● **Given request**
In the thread about Kubernetes liveness probes, what outside application does the asker say their application depends on?

● **Page**
Are Kubernetes liveness probe failures voluntary or involuntary disruptions?

Question

I have an application deployed to Kubernetes that depends on an outside application. Sometimes the connection between these 2 goes to an invalid state, and that can only be fixed by restarting my application.

To do automatic restarts, I have configured a liveness probe that will verify the connection.

This has been working great, however, I'm afraid that if that outside application goes down (such that the connection error isn't just due to an invalid pod state), all of my pods will immediately restart, and my application will become completely unavailable. I want it to remain running so that functionality not depending on the bad service can continue.

I'm wondering if a pod disruption budget would prevent this scenario, as it limits the # of pods down due to a "voluntary" disruption. However, the K8s docs don't state whether liveness probe failure are a voluntary disruption. Are they?

Is it feasible to migrate the outside application to your Kubernetes cluster? This won't directly answer your question but I'd reckon you could take a look on following articles: [1](https://blog.risingstack.com/designing-microservices-architecture-for-failure/), [2](https://loft.sh/blog/kubernetes-readiness-probes-examples-common-pitfalls/#external-dependencies), [3](https://cloud.google.com/architecture/scalable-and-resilient-apps#resilience_designing_to_withstand_failures) — Dawid Kruk, Apr 27 '21 at 13:36
@DawidKruk the outside application unfortunately is Azure CosmosDB, which doesn't have the best client drivers for the environment I'm in. However, I've had similar issues using ioredis to connect to my self-hosted Redis cluster, so I'll take a look. Thanks! — roim, Apr 27 '21 at 20:33

score 1 · Accepted Answer · answered May 13 '21 at 11:33

I would say, accordingly to the documentation:

Voluntary and involuntary disruptions

Pods do not disappear until someone (a person or a controller) destroys them, or there is an unavoidable hardware or system software error.

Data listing
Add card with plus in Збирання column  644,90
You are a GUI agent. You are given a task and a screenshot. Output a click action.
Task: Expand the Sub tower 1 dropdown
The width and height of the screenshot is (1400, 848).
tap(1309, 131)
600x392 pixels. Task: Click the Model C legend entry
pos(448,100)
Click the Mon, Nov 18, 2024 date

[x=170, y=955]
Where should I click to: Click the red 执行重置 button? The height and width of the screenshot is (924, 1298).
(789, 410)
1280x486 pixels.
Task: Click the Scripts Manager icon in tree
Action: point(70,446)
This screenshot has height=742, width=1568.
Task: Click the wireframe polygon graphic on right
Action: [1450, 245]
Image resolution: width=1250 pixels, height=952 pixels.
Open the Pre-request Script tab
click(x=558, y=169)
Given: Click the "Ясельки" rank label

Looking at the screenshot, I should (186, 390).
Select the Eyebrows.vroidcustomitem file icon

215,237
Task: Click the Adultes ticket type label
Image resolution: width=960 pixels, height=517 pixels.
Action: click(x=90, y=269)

● **Worked solution**
Azure CosmosDB.